Having a child takes things to an entirely different level, as you know. Especially during those first few sleep-deprived months, it can be tough to cope. First, I have never wanted to be a stay-at-home Mom; there is nothing wrong with that. It doesn't mean you are trying to pawn your child off on other people or you love them less; it involves a choice, like all things. I mean, you wouldn't say that a mother who sent their child off to school, rather than home schooling, loved her child less because she chose to put the child's education in someone else's hands, would you? Everyone is entitled to their opinion, including you, but there is no one right answer, because we live in a wonderfully diverse world.
Have you been diagnosed with post-partum depression, or do you just eel like you have it? If you haven't already, please see a mental health professional to discuss this. If your boyfriend will go with you, even just to support you, it might allow you two the opportunity (if he feels comfortable, though it may take some time) to discuss that communication issues you are both having.
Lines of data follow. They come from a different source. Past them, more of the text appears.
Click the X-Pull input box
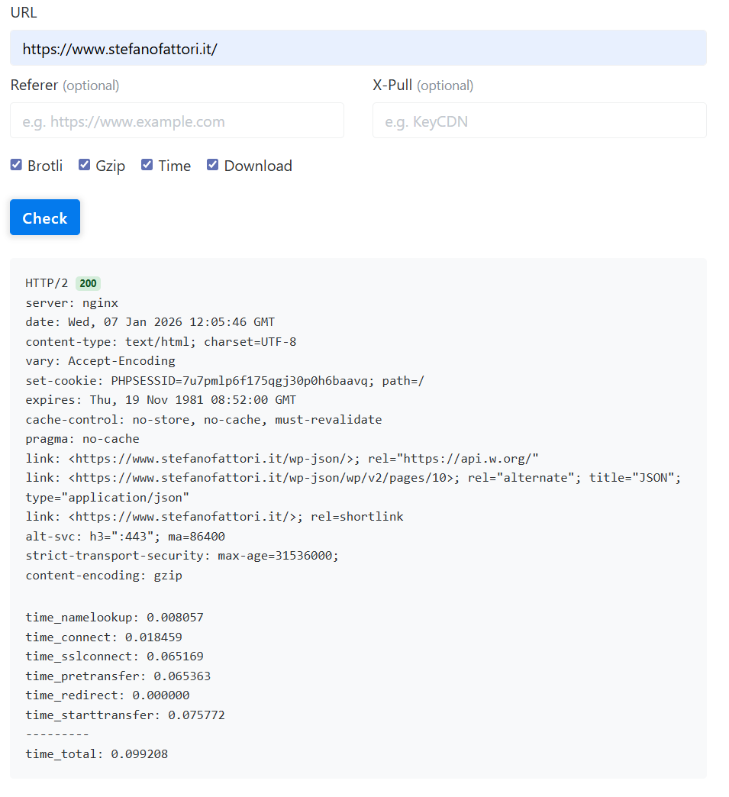Screen dimensions: 729x797 [x=539, y=121]
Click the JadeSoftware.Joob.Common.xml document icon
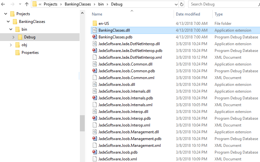The height and width of the screenshot is (162, 260). tap(95, 78)
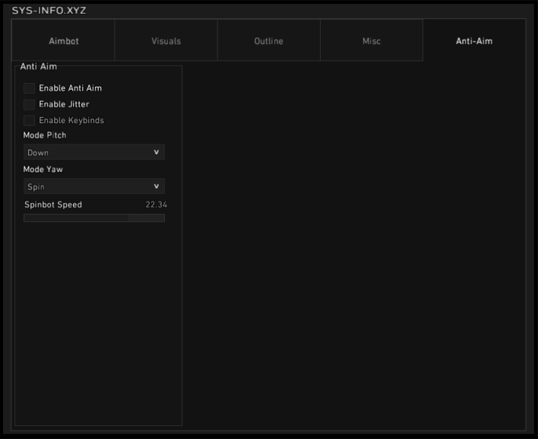Click the Enable Jitter label text

coord(64,104)
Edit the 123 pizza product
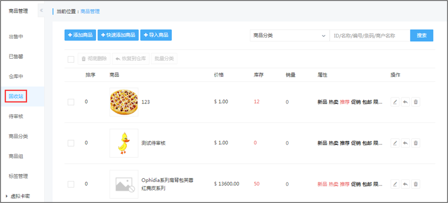This screenshot has height=203, width=448. [395, 102]
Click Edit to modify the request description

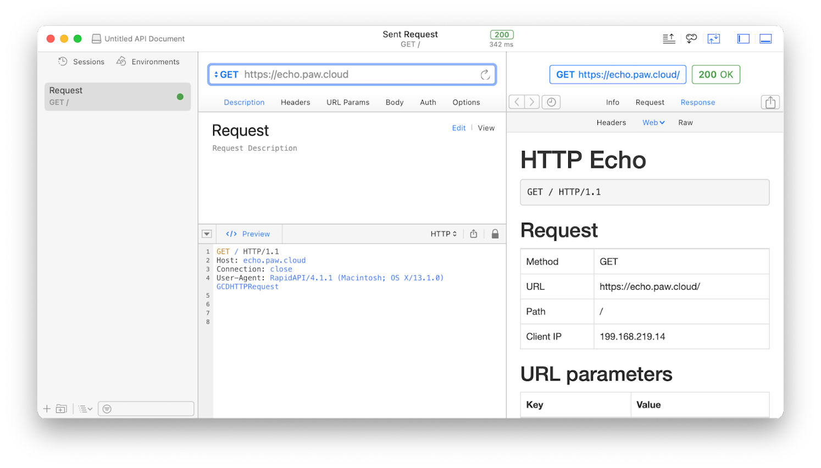pos(459,128)
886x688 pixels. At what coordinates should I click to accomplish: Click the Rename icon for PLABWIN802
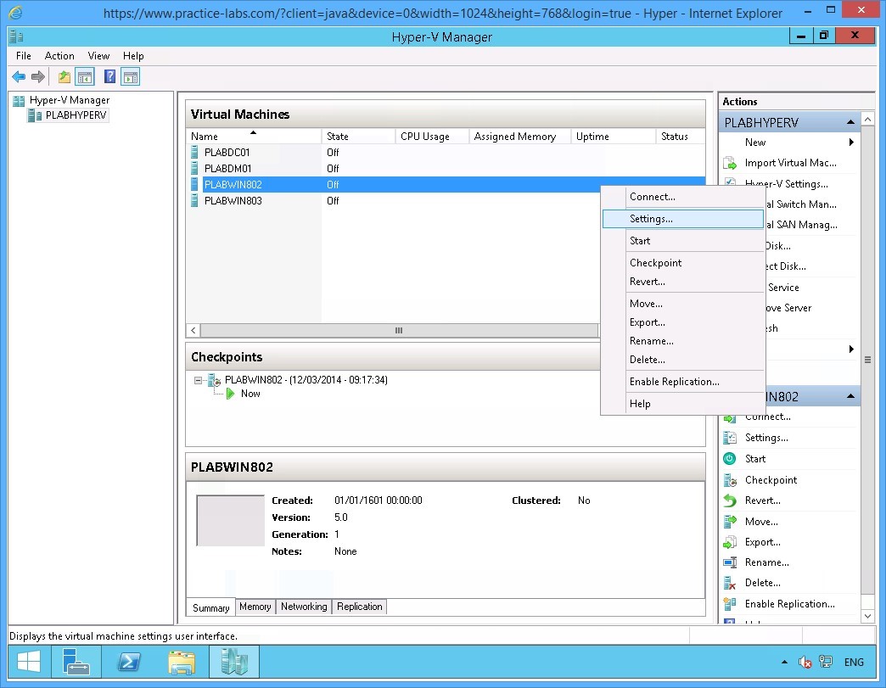(732, 562)
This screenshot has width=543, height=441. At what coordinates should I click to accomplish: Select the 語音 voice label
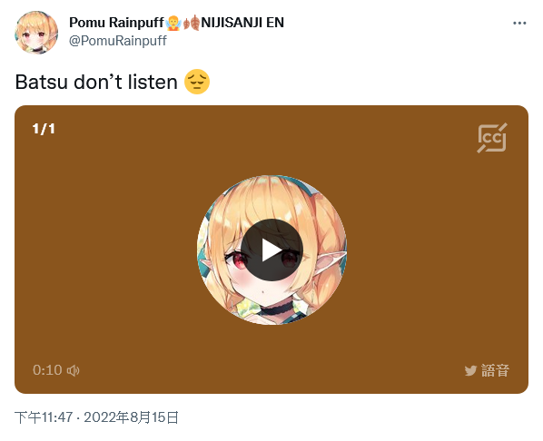pos(495,370)
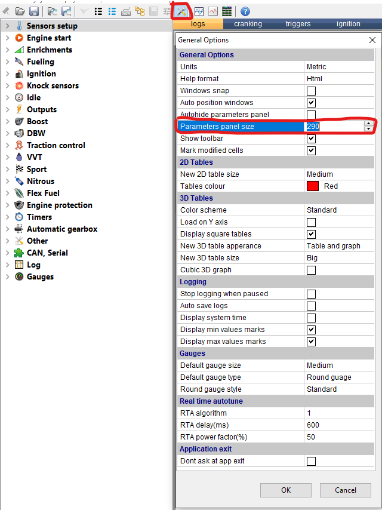Image resolution: width=382 pixels, height=510 pixels.
Task: Increase Parameters panel size with up arrow
Action: (368, 124)
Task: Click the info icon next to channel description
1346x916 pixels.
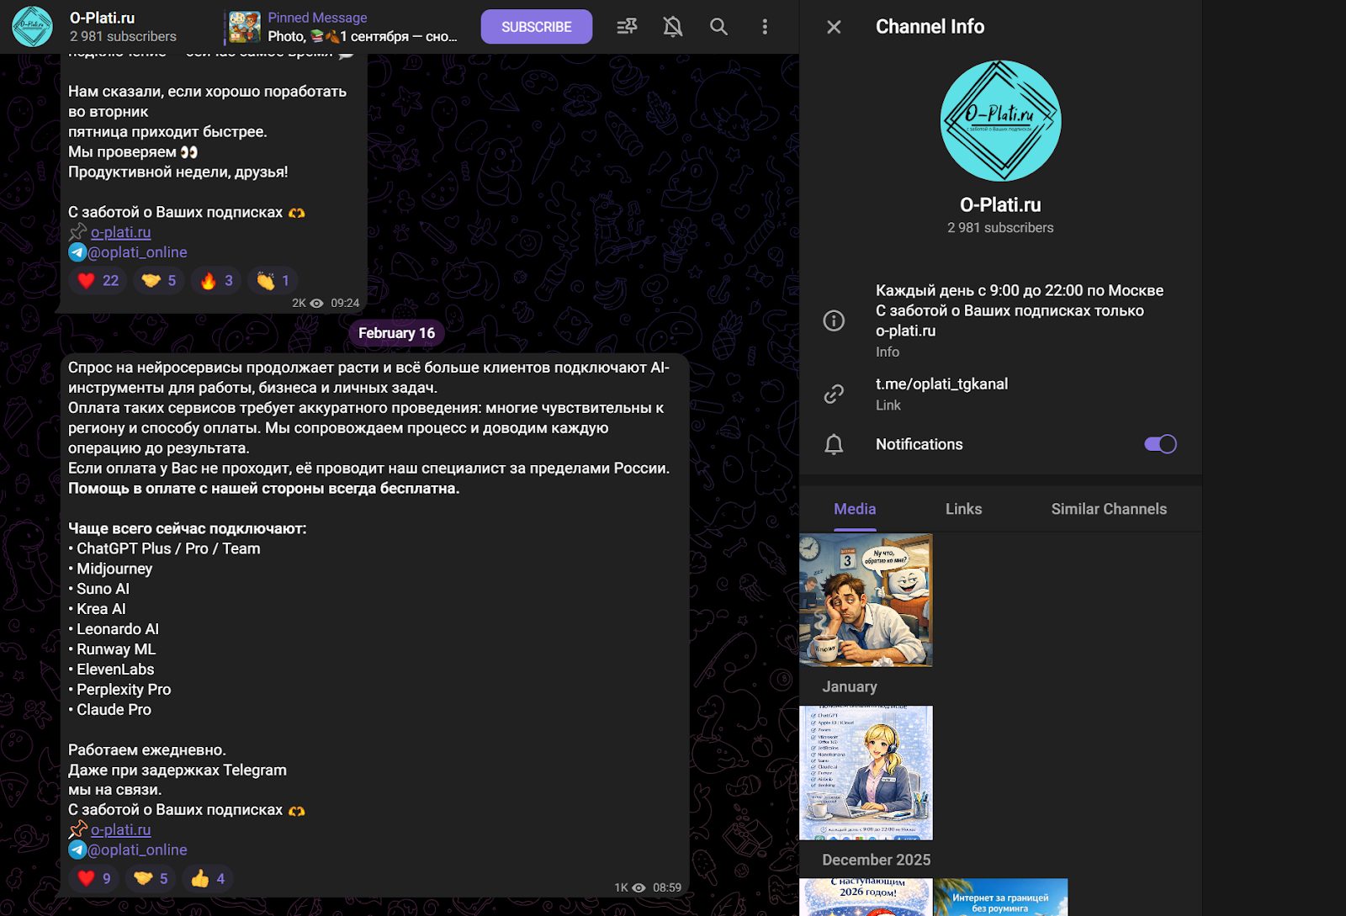Action: point(834,320)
Having a new baby in the house can be tough, and I think every mother feels like they know more about the proper care of their child than anyone else. Your boyfriend may be feeling insecure and unattached at this point. It can take men longer to bond with a baby, and that is okay. Encouragement, rather than nagging, can be a powerful tool in fostering the development of that new relationship. If you are unsure, then consider your relationship with your boyfriend prior to the birth of your child; how were things then? Strong commitment? Open communication? Mutual respect? Loving relationship overall? If yes, then a lot of this could be due to the new stress. Also, does he say verbatim that the house is filthy and you are a bad mother, or is there a possibility that you are tired and maybe a little extra sensitive due to post-partum changes? I do feel that it is unacceptable if he is actually saying these things to you, but I do feel that the changes and challenges that men face as new fathers isn't always considered.
Keep your head up, and work on developing a routine (not a schedule) for you and baby. You are probably pretty close to the home-stretch when sleep becomes a more normal part of your life again. You are a mother; there is nothing you cannot do if you put your mind to it.